Les autorités de la Transition malienne invoquent la défense de l’ordre public et de la souveraineté informationnelle pour justifier cette décision.

Les autorités de la Transition au Mali ont décidé d’interdire la circulation, la distribution et la vente du journal Jeune Afrique sur l’ensemble du territoire national. La mesure a été annoncée vendredi 16 janvier par le ministre de l’Administration territoriale et de la Décentralisation, le général Abdoulaye Maïga.

Dans un communiqué officiel, le gouvernement s’appuie sur les dispositions de la Constitution, de la Charte de la Transition révisée et de la loi portant régime de la presse. Il reproche au journal des « accusations fallacieuses et subversives » visant l’État malien, notamment sur la question de l’approvisionnement en hydrocarbures, ainsi qu’une supposée « apologie du terrorisme ».

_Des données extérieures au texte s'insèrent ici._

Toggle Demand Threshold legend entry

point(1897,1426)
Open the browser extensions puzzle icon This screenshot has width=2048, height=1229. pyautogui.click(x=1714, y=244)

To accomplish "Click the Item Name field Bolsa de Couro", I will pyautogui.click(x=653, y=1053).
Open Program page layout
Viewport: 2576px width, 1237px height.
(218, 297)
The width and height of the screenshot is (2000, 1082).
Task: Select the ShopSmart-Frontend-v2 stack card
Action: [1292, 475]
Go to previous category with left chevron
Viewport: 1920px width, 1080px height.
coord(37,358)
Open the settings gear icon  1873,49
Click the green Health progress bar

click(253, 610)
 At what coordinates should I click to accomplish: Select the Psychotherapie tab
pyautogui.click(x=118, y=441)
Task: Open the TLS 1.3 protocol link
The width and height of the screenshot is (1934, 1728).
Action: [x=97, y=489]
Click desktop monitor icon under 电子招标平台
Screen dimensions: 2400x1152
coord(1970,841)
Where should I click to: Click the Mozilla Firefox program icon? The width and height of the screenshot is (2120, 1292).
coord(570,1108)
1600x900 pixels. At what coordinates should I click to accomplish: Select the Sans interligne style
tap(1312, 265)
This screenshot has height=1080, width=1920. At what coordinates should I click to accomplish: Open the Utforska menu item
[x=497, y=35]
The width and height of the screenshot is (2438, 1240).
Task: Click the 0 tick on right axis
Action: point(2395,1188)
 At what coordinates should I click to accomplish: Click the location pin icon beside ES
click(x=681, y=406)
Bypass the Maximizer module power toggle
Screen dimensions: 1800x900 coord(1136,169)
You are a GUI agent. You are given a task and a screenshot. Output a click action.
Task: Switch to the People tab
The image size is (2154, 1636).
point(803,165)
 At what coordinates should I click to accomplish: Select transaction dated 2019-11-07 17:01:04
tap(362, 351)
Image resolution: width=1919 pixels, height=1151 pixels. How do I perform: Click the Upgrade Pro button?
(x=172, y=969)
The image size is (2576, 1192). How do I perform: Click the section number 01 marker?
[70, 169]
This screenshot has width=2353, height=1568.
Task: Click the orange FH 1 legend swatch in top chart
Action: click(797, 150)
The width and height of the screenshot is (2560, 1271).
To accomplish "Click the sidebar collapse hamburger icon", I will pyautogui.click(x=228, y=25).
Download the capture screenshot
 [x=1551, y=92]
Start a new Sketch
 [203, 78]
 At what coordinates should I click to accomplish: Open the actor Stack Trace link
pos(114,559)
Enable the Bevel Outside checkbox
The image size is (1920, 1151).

Les autorités dénoncent également un traitement jugé partial de l’information, évoquant un manque d’objectivité, des actes de diffamation et des incitations à la haine, y compris à l’encontre des pays membres de la Confédération des États du Sahel (AES) et de leurs forces armées.

Selon Bamako, cette décision vise à préserver la stabilité nationale et à lutter contre la désinformation. Toute violation de cette interdiction expose les contrevenants aux sanctions prévues par la loi.